---
title: "The Warsh Shock: What's Next for the US Dollar, US Stocks, and US Bonds?"
type: "News"
locale: "en"
url: "https://longbridge.com/en/news/286888567.md"
description: "Kevin Warsh will be sworn in as Chairman of the Federal Reserve, focusing on a monetary policy mix of interest rate cuts, balance sheet reduction, and financial reform. His approach aims to enhance market liquidity by relaxing bank regulations and stimulating credit demand, while managing the Fed's balance sheet to support the US dollar. This strategy emphasizes 'tight money, loose credit' to navigate current market challenges."
datetime: "2026-05-19T09:42:22.000Z"
locales:
  - [zh-CN](https://longbridge.com/zh-CN/news/286888567.md)
  - [en](https://longbridge.com/en/news/286888567.md)
  - [zh-HK](https://longbridge.com/zh-HK/news/286888567.md)
---

# The Warsh Shock: What's Next for the US Dollar, US Stocks, and US Bonds?

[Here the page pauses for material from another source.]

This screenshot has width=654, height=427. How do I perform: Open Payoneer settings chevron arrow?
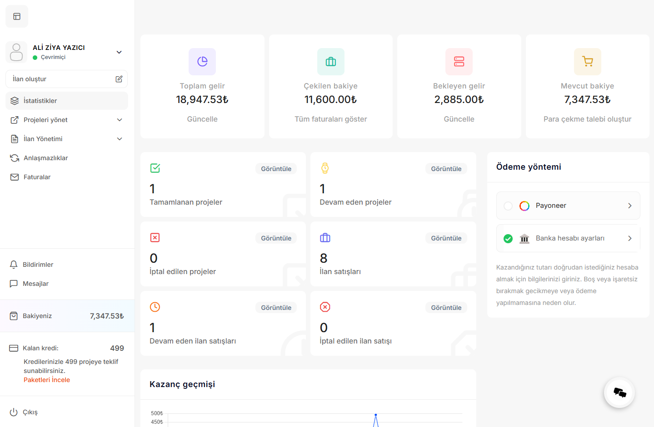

This Friday, Kevin Warsh will be sworn in as Chairman of the Federal Reserve at a ceremony held at the White House, presided over by US President Donald Trump.

This article's logic

I. The Warsh Mix: Interest Rate Cuts, Balance Sheet Reduction, and Financial Reform

II. Warshism: The Dollar, AI, and National Competition

III. The Warsh Shock: Expectations, Pricing, and Market Trends

## The Warsh Mix: Interest Rate Cuts, Balance Sheet Reduction, and Financial Reform

What monetary policy mix will Warsh adopt?

Due to stringent regulations restricting banks' ability to create money (loans-deposits), market liquidity has become heavily reliant on the Federal Reserve (base money). The Fed has been forced to massively expand its balance sheet, while banks have been forced or have actively held large amounts of reserves.

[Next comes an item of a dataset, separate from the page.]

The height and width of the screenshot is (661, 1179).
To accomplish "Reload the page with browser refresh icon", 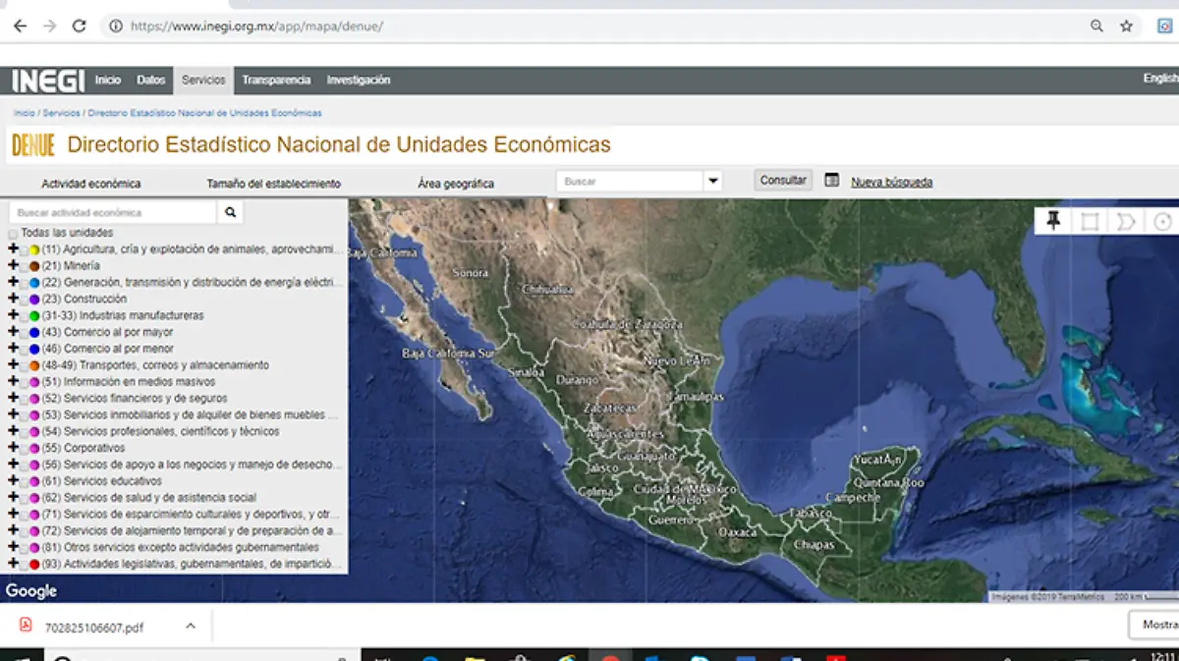I will coord(79,27).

During periods of ample liquidity, the Fed has adopted an interest rate corridor to control short-term interest rates, a method that has fostered a massive risk-free arbitrage market. Banks can borrow cheap funds in the money market and then deposit them as reserves with the Fed through arbitrage. Currently, required reserves have fallen to zero, but excess reserves exceed $3 trillion. This huge amount of capital has been circulating idly for a long time, resulting in inefficient allocation and a flattening of the reserve demand curve.

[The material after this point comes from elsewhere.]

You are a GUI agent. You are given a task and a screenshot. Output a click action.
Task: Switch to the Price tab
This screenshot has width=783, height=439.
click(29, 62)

This weakens the Fed's traditional policy tools (interest rates) and constrains its ability to shrink its balance sheet—potentially triggering a reserve panic. In other words, without easing restrictions on banks, the Fed's balance sheet cannot normalize; without easing restrictions on banks, the risk of liquidity depletion caused by balance sheet reduction cannot be mitigated. Warsh's task was to "squeeze" reserves into the credit market by relaxing bank regulations, lowering reserve requirements, and eliminating arbitrage opportunities related to reserves; simultaneously, he aimed to stimulate market demand for credit and inject liquidity into the market by lowering interest rates. The Warsh combination was "tight money, loose credit," using the Fed's balance sheet reduction to boost the dollar, and using interest rate cuts and relaxed bank regulations to release credit and create liquidity. Therefore, balance sheet reduction does not equate to tight liquidity or high interest rates.

### Related Stocks

- [UUP.US](https://longbridge.com/en/quote/UUP.US.md)
- [USDU.US](https://longbridge.com/en/quote/USDU.US.md)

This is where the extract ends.